Tess, Liam and her mother were sitting in separate armchairs in her mother’s front room, reading their books with small bowls full of chocolate raisins resting on their laps. It had been one of Tess’s daily routines as a child: eating chocolate raisins and reading with her mother. They always did star jumps afterward to counteract the chocolate.
‘It might be Dad.’ Liam put his book down. Tess was surprised at how readily he’d agreed to sit and read. It must have been the chocolate raisins. She could never get him to do his reading for school.
And now, bizarrely, he was starting at a new school. Just like that. Tomorrow. It was disconcerting the way that peculiar woman had convinced him to start the very next day, with the promise of an Easter egg hunt.

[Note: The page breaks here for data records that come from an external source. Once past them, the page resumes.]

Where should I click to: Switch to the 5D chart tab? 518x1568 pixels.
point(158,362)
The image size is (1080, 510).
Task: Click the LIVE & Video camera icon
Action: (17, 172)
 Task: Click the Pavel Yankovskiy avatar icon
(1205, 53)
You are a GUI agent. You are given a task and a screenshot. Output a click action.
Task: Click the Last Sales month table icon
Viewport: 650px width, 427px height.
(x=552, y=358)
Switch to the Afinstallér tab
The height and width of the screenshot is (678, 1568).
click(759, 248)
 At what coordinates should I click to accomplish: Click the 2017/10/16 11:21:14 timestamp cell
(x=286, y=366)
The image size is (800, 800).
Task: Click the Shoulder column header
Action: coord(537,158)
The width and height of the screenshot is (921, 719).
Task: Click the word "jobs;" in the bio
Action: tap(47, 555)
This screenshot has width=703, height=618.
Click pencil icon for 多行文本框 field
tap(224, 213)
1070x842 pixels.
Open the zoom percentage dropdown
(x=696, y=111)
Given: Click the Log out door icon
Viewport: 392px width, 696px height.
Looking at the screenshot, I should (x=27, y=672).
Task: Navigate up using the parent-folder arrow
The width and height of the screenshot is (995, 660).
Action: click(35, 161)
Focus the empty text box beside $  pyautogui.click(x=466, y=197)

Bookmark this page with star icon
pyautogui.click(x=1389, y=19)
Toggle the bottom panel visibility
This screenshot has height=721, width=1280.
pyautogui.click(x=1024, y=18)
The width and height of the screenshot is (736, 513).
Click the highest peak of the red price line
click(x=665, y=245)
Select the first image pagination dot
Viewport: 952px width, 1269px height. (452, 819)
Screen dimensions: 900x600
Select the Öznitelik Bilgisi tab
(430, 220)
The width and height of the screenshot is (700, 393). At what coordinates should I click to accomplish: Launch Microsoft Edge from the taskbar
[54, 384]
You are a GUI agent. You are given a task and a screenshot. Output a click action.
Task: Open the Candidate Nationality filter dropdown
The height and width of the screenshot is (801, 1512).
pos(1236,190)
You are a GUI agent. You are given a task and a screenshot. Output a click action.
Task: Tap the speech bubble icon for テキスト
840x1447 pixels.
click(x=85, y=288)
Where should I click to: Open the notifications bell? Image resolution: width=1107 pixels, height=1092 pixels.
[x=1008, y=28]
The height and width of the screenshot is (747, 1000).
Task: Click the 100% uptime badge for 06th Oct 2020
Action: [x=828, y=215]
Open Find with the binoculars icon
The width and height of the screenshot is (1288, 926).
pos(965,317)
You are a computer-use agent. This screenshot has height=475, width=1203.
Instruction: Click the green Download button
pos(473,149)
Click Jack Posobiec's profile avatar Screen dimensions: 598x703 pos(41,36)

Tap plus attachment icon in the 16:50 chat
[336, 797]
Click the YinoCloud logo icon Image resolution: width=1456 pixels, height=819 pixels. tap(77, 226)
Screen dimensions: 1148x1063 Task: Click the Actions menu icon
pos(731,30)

‘You spoke to your dad in Melbourne just a few hours ago,’ she reminded Liam, keeping her voice neutral. He and Will had talked for twenty minutes. ‘I’ll talk to Daddy later,’ Tess had said when Liam had held out the phone. She’d already spoken to Will once that morning. Nothing had changed. She didn’t want to hear his awful serious new voice again. And what could she say? Mention that she’d run into an ex-boyfriend at St Angela’s? Ask if he was jealous?
Connor Whitby. It must have been over fifteen years since she’d seen him. They’d gone out for less than a year. She hadn’t even recognised him when he’d walked into the office. He’d lost all his hair and seemed a much bigger, broader version of the man she remembered. The whole thing had been so awkward. Bad enough that she was sitting across the desk from a woman whose daughter had been murdered.
‘Maybe Daddy got on a plane to surprise us,’ said Liam.
There was a rap on the window right near Tess’s head. ‘I know you’re all in there!’ said a voice.
‘For God’s sake.’ Tess’s mother closed her book with a snap.
Tess turned and saw her aunt’s face pressed flat against the window, her hands cupped around her eyes so she could peer inside.
‘Mary, I told you not to come over!’ Lucy’s voice rocketed up several octaves. She always sounded forty years younger when she spoke to her twin sister.
‘Open the door!’ Auntie Mary rapped again on the glass. ‘I need to talk to Tess!’
‘Tess doesn’t want to talk to you!’ Lucy lifted her crutch and jabbed it in the air in Mary’s direction.